We need to be particularly well prepared for this type of situation. First, we need to sign a contract with your company, finalising all the parameters of the simulation, to protect ourselves.
Without these documents, we would be no different from criminals, because the methods we use are, for the most part, really no different from those used by burglars, criminals, fraudsters and anyone else who tries to steal your company’s data, information, hardware or other valuable assets.
In doing our work, however, we follow a simple rule: do no harm.
In the process, we pay particular attention to the following:
- Technical security system.
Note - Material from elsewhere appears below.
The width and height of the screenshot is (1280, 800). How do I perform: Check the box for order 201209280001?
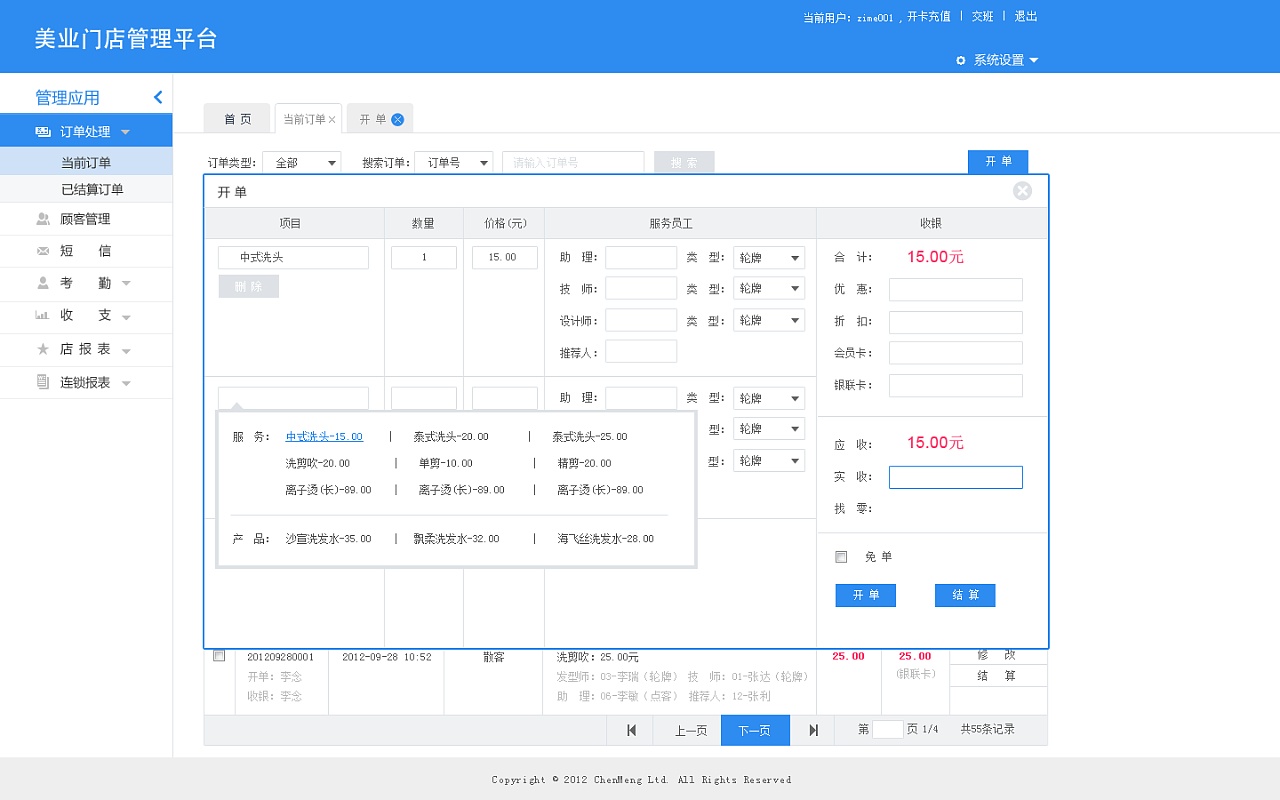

Is the alarm on?
- What procedures do you have in place for non-employees entering your premises?
- How do your staff react to strangers?
- How do your staff react to workers in uniform (such as employees of telecom operators, security services, and so on)?
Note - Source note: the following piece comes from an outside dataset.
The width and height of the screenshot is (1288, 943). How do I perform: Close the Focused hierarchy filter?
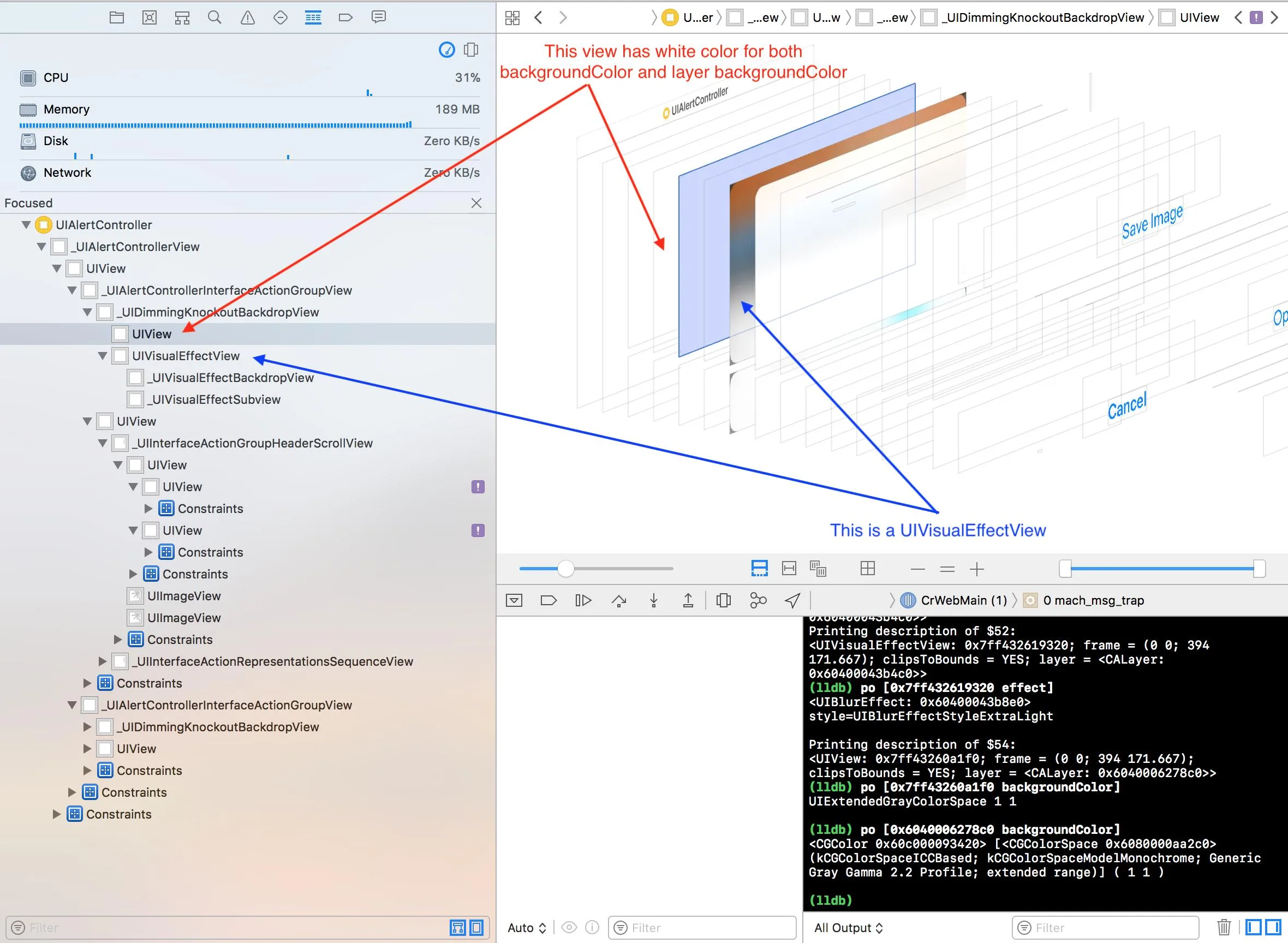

What will you learn from this type of simulation?
A physical intrusion simulation is usually part of penetration testing, which also covers other areas of information security. However, this specific test will give you at least two good pieces of information:
- how good your technical security is, and
- how resilient your employees are to social engineering attacks.
How do we go about simulating a physical intrusion?
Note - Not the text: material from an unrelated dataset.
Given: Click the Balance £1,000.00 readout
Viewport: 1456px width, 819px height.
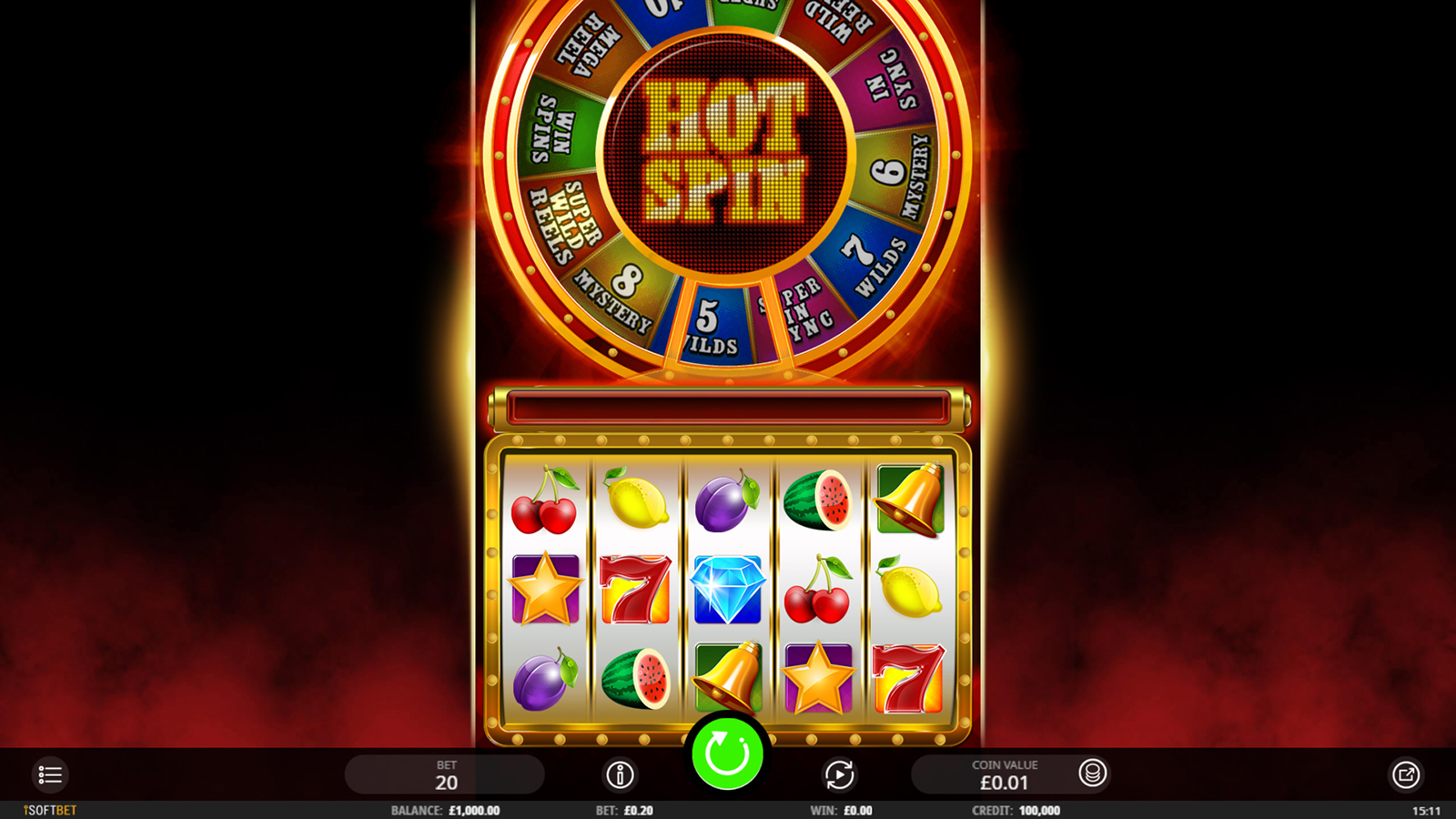Looking at the screenshot, I should [445, 810].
Naturally, we can’t disclose all our methods because then we wouldn’t have much left to use, but here are a few examples to illustrate what we might do:
- we might disguise ourselves as security guards or firefighters, and try to enter your premises this way;
- we might put on our most professional clothes and claim to have a meeting with one of your managers;
- we find walking around your premises and trying random doorhandles especially fun – we never know what we’ll find;
- we often make use of a set of specialist lock-picking tools, available on Amazon for less than 30 EUR;
- at least once a year we watch the 1992 film Sneakers, starring Robert Redford, for inspiration and reminders of the classic ways of getting access to supposedly secure systems – because some things never change.
It’s important for us, and ultimately for you, that as few employees as possible are aware that such a simulation is in progress. This is the only way the results will reflect the real situation in your company, and the only way we can identify and thus address any weaknesses.